EXERCISE DIRECTIONS> In the Torvalds passage, what does Torvalds say he associates visions with?

##### PASSAGE

Torvalds Still Calls the "Hey Hi" (AI) Bluff, Some People Are Upset
[Some photos via Saritrat Jirakulphondchai]
So Torvalds got asked about "hey hi" again (of course, hard to escape mindless hype and cargo cults that game the stock market). Today it's Linux's birthday, so what better time to examine what he said?
Here is what he said, based on rants from those watching/attending: "I realize that you can use AI today to write JavaScript or Python and things like that, but we're not at the point where AI is yet helping us find bad patterns in the kernel source code. But there are people working on that, and I'm actually optimistic about it. I'm not so much interested in AI writing code. I'm much more interested in it finding bugs proactively and doing code review, helping maintainers and developers run better code. And I think we will get there, but we're not there yet. [...] What I've been hoping for – and I've been talking to a couple of people from big companies that I won't name – is not the traditional LLM that just predicts what you're doing, but something that hopefully takes the kernel source code history and other projects into account and learns what good code patterns are, and red flags things that it says look suspicious. However, right now, most of the tools are at the ‘fairly obvious’ stage, and I think AI can do better. But it's probably not commercially the number one priority for AI companies. So, we'll just have to see what happens. [With AI it’s] what's the big vision? And things like that. But I've never had a big vision. And I don't want to have them! I associate visions with drugs and mental issues. I see myself as a plugging engineer, and I'm proud of that. I don't like that much vision for the future of open source!"

##########
##### EXERCISE DATA

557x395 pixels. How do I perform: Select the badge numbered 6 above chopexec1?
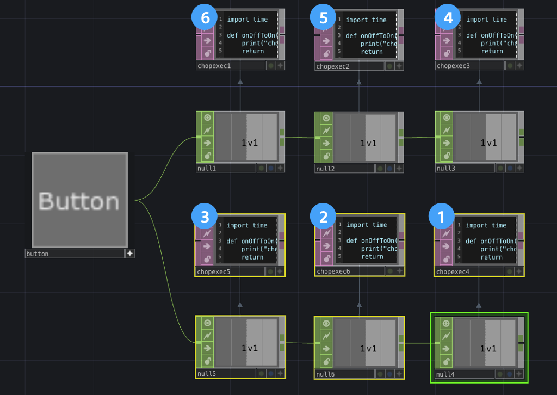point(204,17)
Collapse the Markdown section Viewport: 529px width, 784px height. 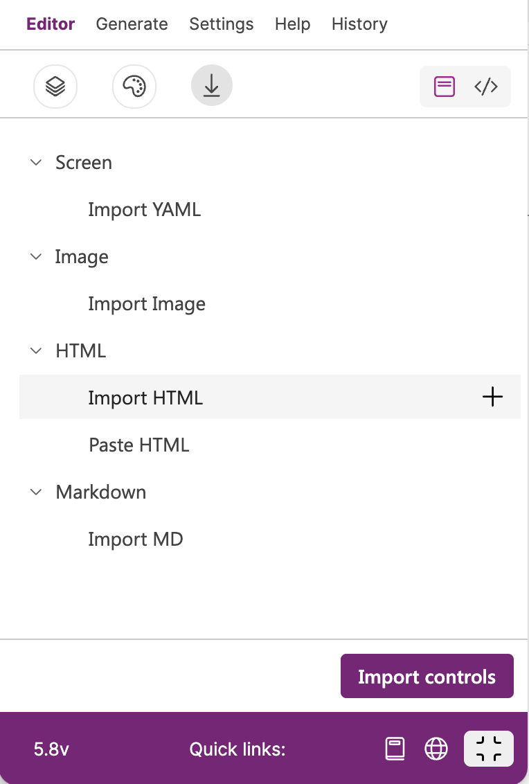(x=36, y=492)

##########

TASK ANSWER> Drugs and mental issues.